For too many artists and writers to count, being gay infused their work with an outsider sensibility, even when they were not explicitly addressing those themes. Their private lives and identity gave them "a cunning and sophisticated way of looking at the world and questioning its normative notions," said Todd Haynes, the director of "Far From Heaven" and the coming film "Carol," based on the lesbian romance novel "The Price of Salt," by Patricia Highsmith.

Curators and art critics said they could not name a recent work about sexual orientation with the impact of Robert Mapplethorpe’s provocative portraits from decades ago — or that of Kara Walker’s gigantic 2014 sugar sculpture, a commentary on black women, plantations and whiteness, among other themes. In theater, playwrights say there will never be another "The Normal Heart," Larry Kramer’s 1985 cri de coeur about AIDS, or "Angels in America," Tony Kushner’s 1991 saga about the same topic. On many television shows, gay themes and humor are integrated seamlessly, almost casually, as on "Orange is the New Black" and "Broad City."

Many gay artists, politicians and celebrities say they prefer life with fewer labels, that they enjoy the freedom of not being put into an identity-politics box or expected to behave a certain way. They "don’t feel the responsibility to speak for a community," said Dean Daderko, curator of the Contemporary Arts Museum Houston.

When Pete Buttegieg, 33, the mayor of South Bend, Ind., told constituents that he was gay in an op-ed article this month, he emphasized that sexual orientation was "just a part of who I am," along with being a naval reservist and a businessman. His article echoed the one in which Tim Cook, 54, the chief executive of Apple, came out last year. "I’m an engineer, an uncle, a nature lover, a fitness nut, a son of the South, a sports fanatic and many other things," Cook said.

For decades, cartoonist Alison Bechdel thrived on the edges of the publishing world, turning her comic strip "Dykes to Watch Out For" into a sociology of lesbian life, its title a joke about supposed menace. Now "Fun Home," which is based on her memoir, is a Broadway hit and winner of the Best Musical Tony. Theatergoers identity with its themes "without any mediating feeling of ‘now I’m watching this lesbian character,’" Kron said. "Sometimes I look at the audience and think, ‘Are there any gay people here?’"

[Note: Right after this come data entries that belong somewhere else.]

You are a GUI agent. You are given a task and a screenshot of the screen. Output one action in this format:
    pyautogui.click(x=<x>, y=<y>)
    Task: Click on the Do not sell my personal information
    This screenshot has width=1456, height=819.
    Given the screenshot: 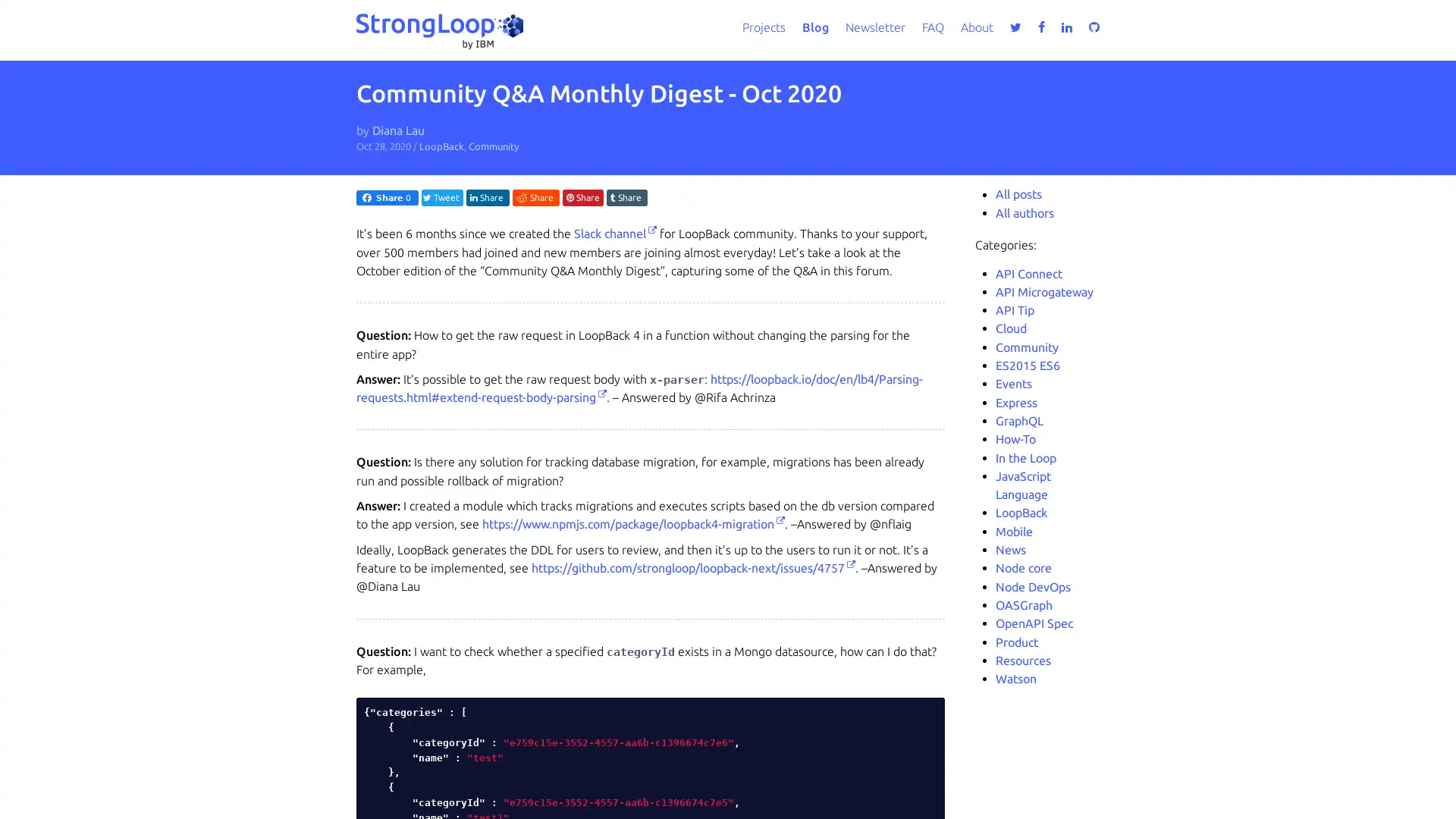 What is the action you would take?
    pyautogui.click(x=1333, y=769)
    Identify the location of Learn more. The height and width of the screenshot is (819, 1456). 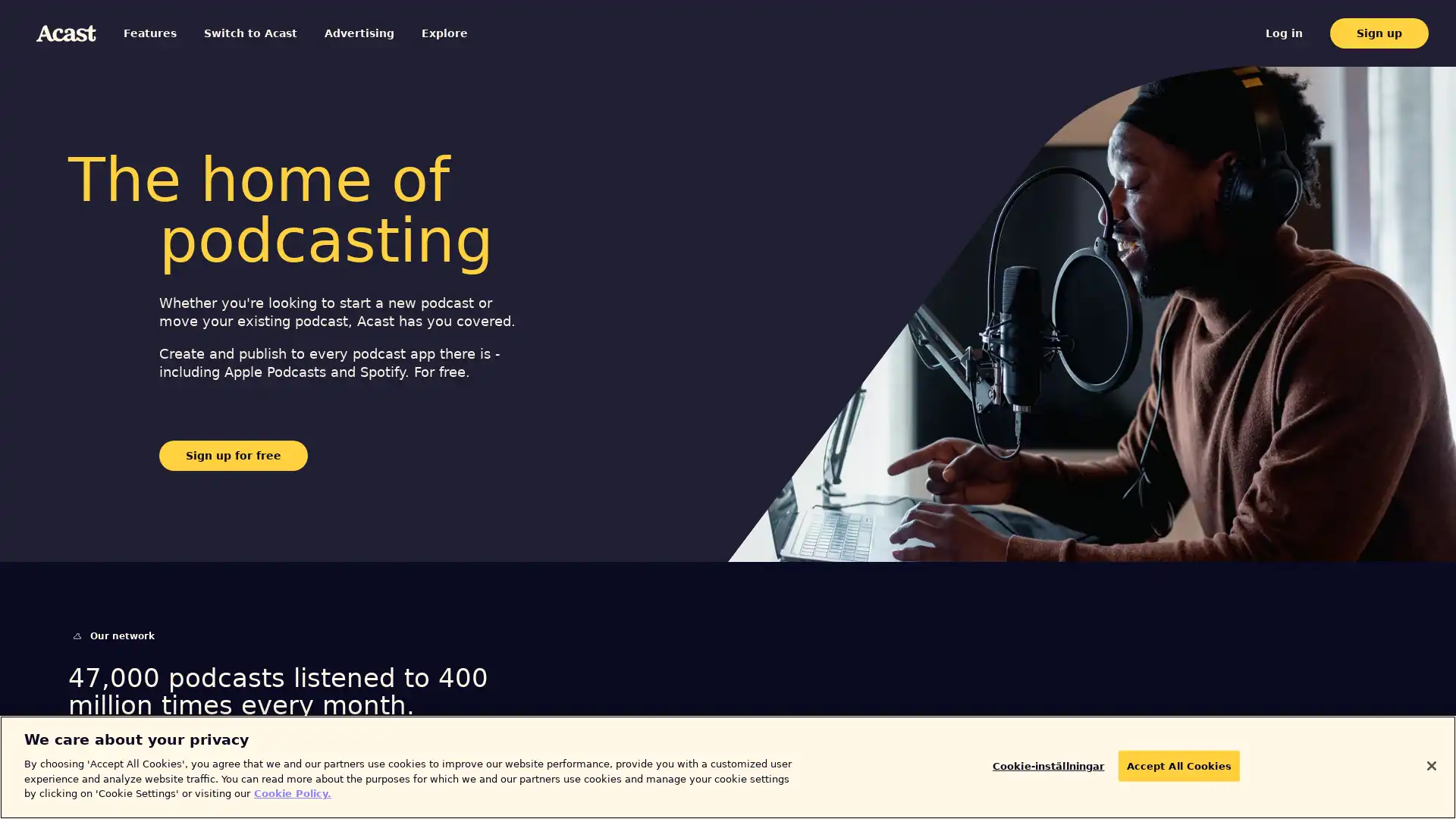
(123, 780).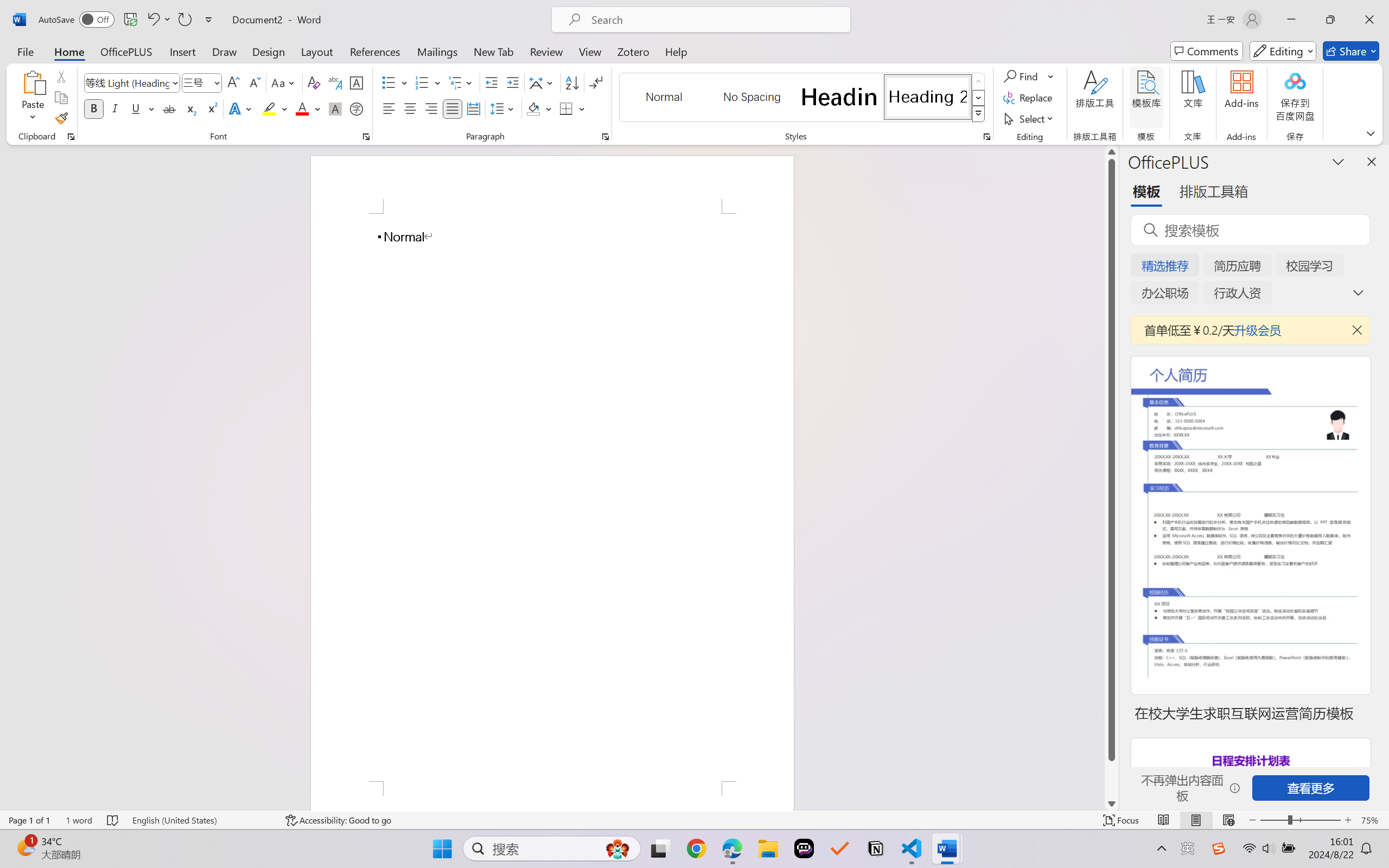 The width and height of the screenshot is (1389, 868). What do you see at coordinates (431, 108) in the screenshot?
I see `'Align Right'` at bounding box center [431, 108].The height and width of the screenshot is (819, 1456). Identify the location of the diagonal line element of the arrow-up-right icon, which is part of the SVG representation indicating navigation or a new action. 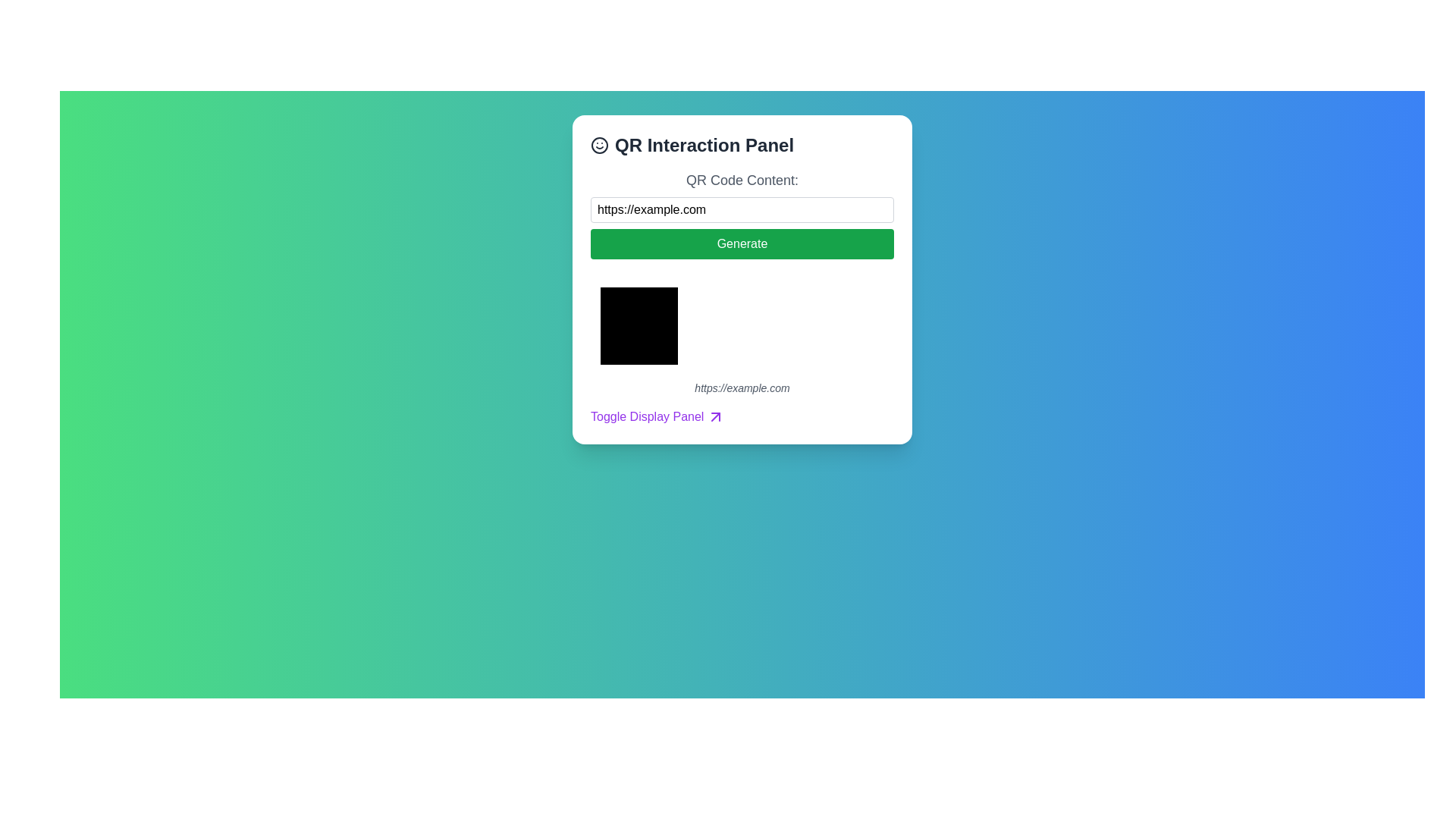
(715, 417).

There are. Beth Malone, who plays the adult Alison, said in an interview that young women sometimes waited for her at the stage door and whispered their plans for coming out, even with an unknowing parent standing a few feet away. This is why gay culture is unlikely to disappear: because there will always be young people discovering they are different from their families, several historians and sociologists said.

They also said that gay culture had a natural successor to which it is bequeathing its boundary-breaking qualities: queer culture, which questions rigid categories like male and female and gay and straight. Over the years, the relationship between the more established gay world and those who consider themselves transgender or queer has been strained at times. Some lesbians accuse transgender men of abandoning feminism, and some people who identify themselves as transgender or queer see gay men and women as too conformist.

Now one may be enabling the other, the societal discussion moving from "Is it OK for a man to marry a man?" to "Is gender as fixed as we assume?" In Northampton, Mass., a landmark lesbian community, the shift is visible on the streets. A generation ago, it was bracing to see lesbians with short haircuts strolling around, said Rachel Simmons, a writer and educator who came out in college. Recently, she recalled, she was jogging on the town bike path when a transgender man whipped by, shirt off, mastectomy scars revealed for all to see.

Meanwhile, in Provincetown, Mass., a longtime gay male summer capital, Sullivan continues to track what he has dubbed "the end of gay culture," which he says erodes a little more each year. Lately, he said in an interview, he has noticed that the old gay bars have become popular sites for heterosexual bachelorette parties, the women showing up in sashes and white veils.

When they do, friends tease him about the consequences of the gay marriage fight he helped ignite. "See what you asked for?" they say.